▸ **Required task**:
Please return the material below unchanged, line for line, from start to finish.

▸ **Excerpted data**:

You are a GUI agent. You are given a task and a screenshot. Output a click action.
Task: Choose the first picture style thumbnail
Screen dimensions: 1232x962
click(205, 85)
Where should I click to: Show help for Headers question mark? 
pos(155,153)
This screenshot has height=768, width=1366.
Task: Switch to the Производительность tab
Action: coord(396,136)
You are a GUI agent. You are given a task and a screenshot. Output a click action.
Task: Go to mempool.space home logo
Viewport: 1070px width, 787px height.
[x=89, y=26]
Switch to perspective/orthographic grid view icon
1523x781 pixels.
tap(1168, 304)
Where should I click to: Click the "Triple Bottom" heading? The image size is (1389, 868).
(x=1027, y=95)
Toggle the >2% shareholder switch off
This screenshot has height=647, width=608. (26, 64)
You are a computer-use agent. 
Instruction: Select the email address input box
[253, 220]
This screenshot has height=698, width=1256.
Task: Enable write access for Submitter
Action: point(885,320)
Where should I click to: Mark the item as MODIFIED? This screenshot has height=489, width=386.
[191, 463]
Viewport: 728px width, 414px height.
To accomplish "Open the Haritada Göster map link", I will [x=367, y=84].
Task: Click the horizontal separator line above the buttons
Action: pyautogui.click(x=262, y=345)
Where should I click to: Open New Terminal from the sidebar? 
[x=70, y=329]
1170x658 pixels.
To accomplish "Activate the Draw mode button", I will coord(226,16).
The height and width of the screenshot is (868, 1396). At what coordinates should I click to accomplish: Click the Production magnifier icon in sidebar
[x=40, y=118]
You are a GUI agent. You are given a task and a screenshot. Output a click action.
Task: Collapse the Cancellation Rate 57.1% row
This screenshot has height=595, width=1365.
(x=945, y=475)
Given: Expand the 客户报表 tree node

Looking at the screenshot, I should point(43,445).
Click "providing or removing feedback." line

▸ **Response to the task**:
You are a GUI agent. You are given a task and a screenshot. Output a click action.
Task: Choose the first picture style thumbnail
Screen dimensions: 1232x962
click(205, 85)
Where should I click to: Show help for Headers question mark? 
pos(155,153)
This screenshot has height=768, width=1366.
Task: Switch to the Производительность tab
Action: coord(396,136)
You are a GUI agent. You are given a task and a screenshot. Output a click action.
Task: Go to mempool.space home logo
Viewport: 1070px width, 787px height.
[x=89, y=26]
Switch to perspective/orthographic grid view icon
1523x781 pixels.
tap(1168, 304)
Where should I click to: Click the "Triple Bottom" heading? The image size is (1389, 868).
(x=1027, y=95)
Toggle the >2% shareholder switch off
This screenshot has height=647, width=608. (26, 64)
You are a computer-use agent. 
Instruction: Select the email address input box
[253, 220]
This screenshot has height=698, width=1256.
Task: Enable write access for Submitter
Action: point(885,320)
Where should I click to: Mark the item as MODIFIED? This screenshot has height=489, width=386.
[191, 463]
Viewport: 728px width, 414px height.
To accomplish "Open the Haritada Göster map link", I will [x=367, y=84].
Task: Click the horizontal separator line above the buttons
Action: pyautogui.click(x=262, y=345)
Where should I click to: Open New Terminal from the sidebar? 
[x=70, y=329]
1170x658 pixels.
To accomplish "Activate the Draw mode button", I will coord(226,16).
The height and width of the screenshot is (868, 1396). At what coordinates should I click to accomplish: Click the Production magnifier icon in sidebar
[x=40, y=118]
You are a GUI agent. You are given a task and a screenshot. Output a click action.
Task: Collapse the Cancellation Rate 57.1% row
This screenshot has height=595, width=1365.
(x=945, y=475)
Given: Expand the 客户报表 tree node

Looking at the screenshot, I should point(43,445).
Click "providing or removing feedback." line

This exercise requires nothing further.